Recorded data below:

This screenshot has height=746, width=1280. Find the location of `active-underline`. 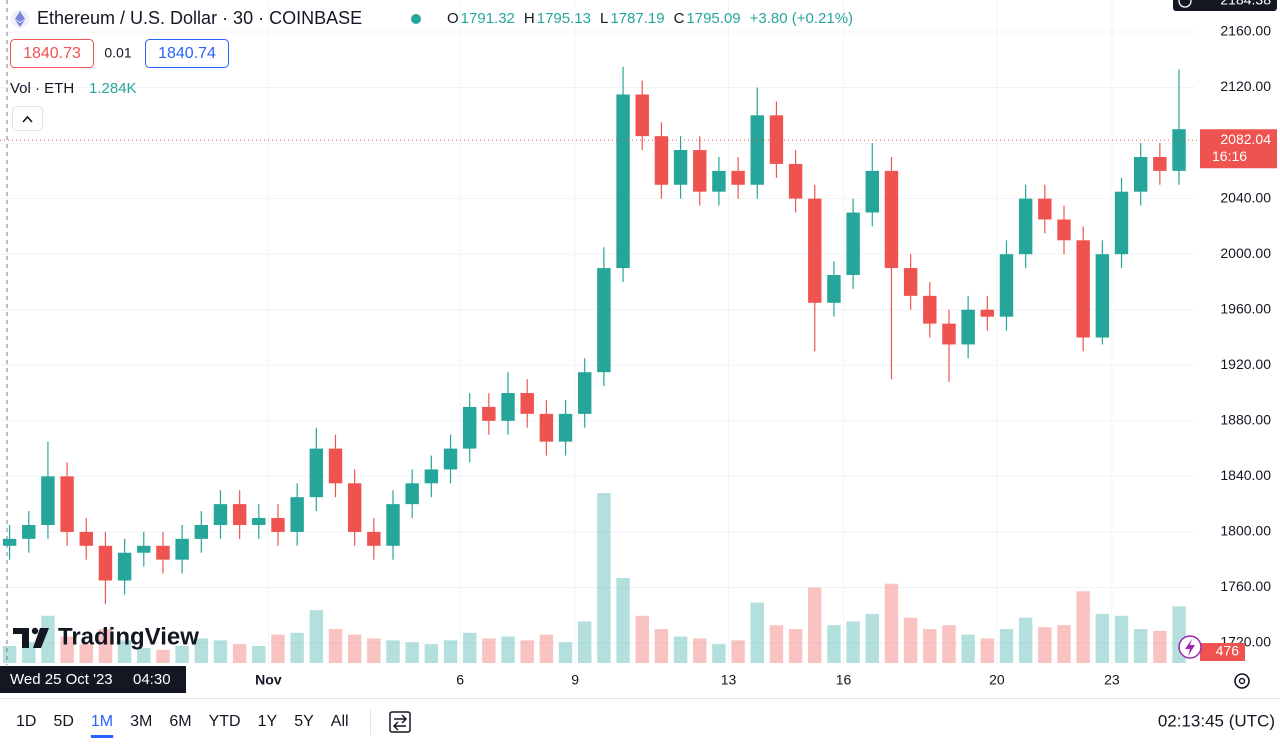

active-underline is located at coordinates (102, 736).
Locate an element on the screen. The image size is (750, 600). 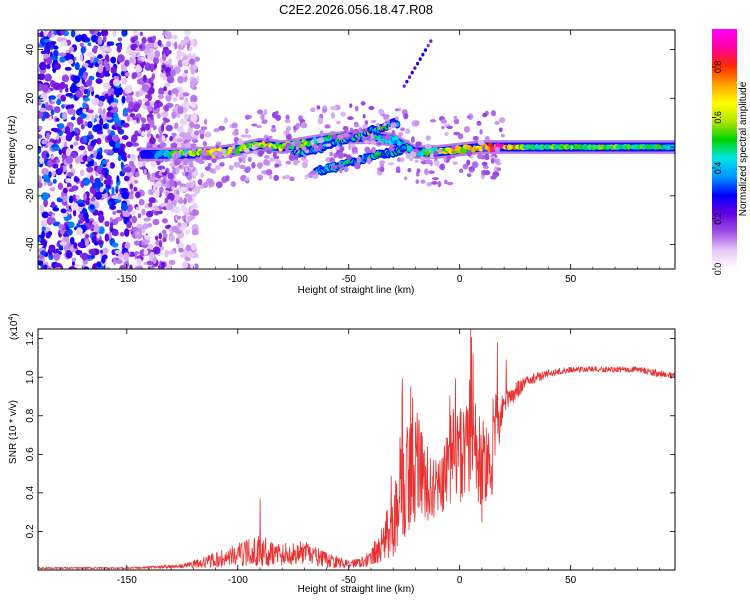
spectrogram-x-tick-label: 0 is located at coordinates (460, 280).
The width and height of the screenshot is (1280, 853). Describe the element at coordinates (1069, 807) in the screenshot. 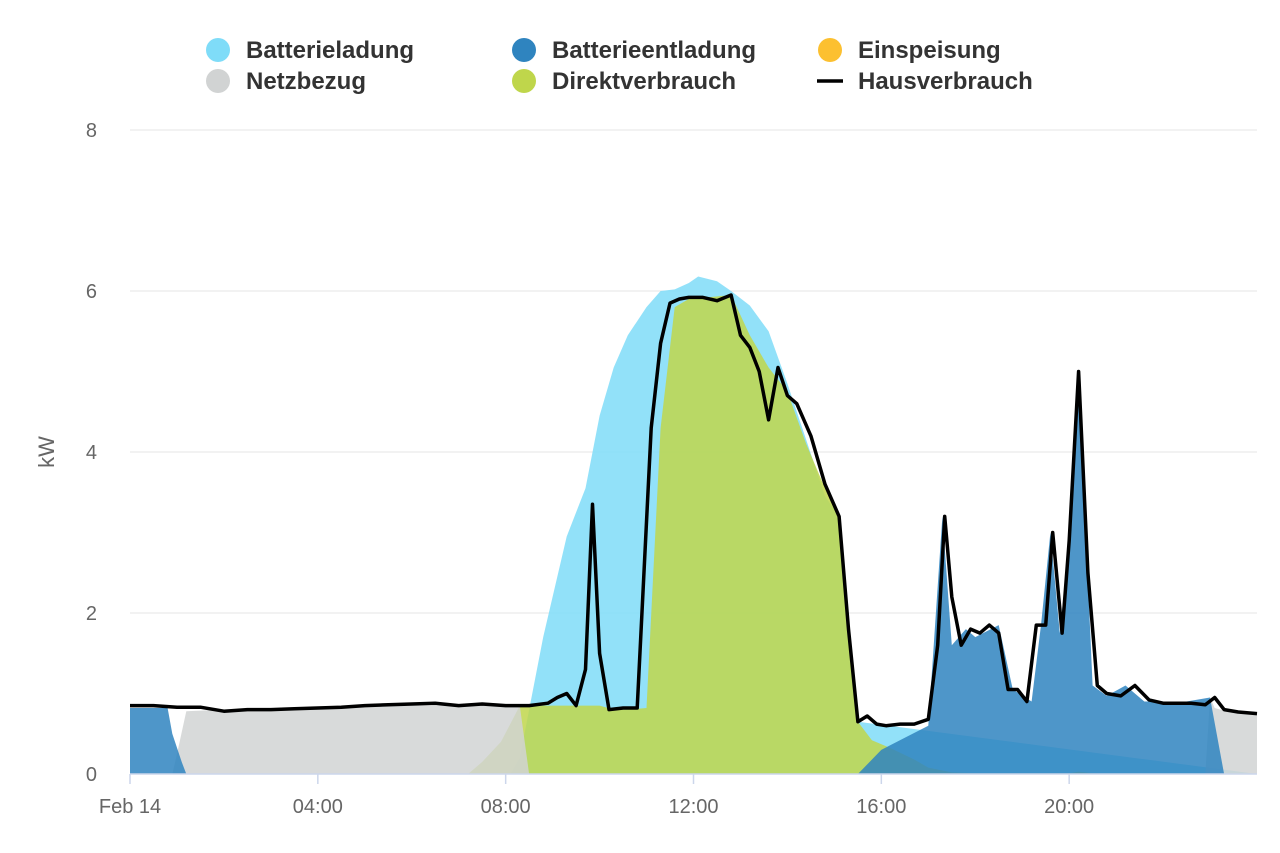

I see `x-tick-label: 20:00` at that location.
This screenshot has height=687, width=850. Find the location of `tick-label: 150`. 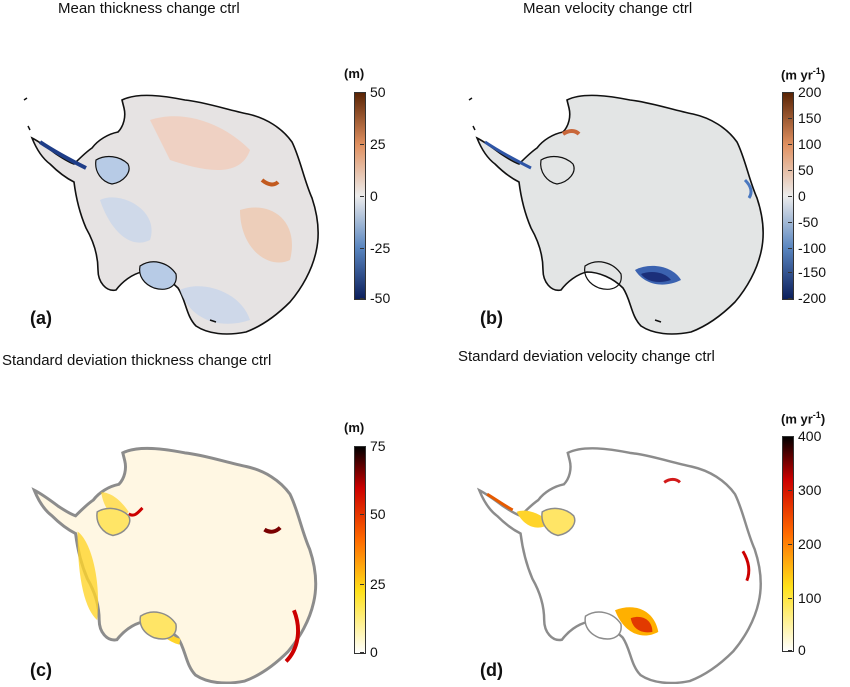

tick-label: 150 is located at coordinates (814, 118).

End of Recorded data.

== Directive ==
Retype the material above line for line, without changing anything, and leave out the pictures.

== Written answer ==
This screenshot has height=746, width=1280. Find the location of `active-underline`. 

active-underline is located at coordinates (102, 736).
Locate an element on the screen. The image size is (750, 600). 
spectrogram-x-tick-label: 0 is located at coordinates (460, 280).
The width and height of the screenshot is (1280, 853). Describe the element at coordinates (1069, 807) in the screenshot. 

I see `x-tick-label: 20:00` at that location.
This screenshot has height=687, width=850. Find the location of `tick-label: 150`. 

tick-label: 150 is located at coordinates (814, 118).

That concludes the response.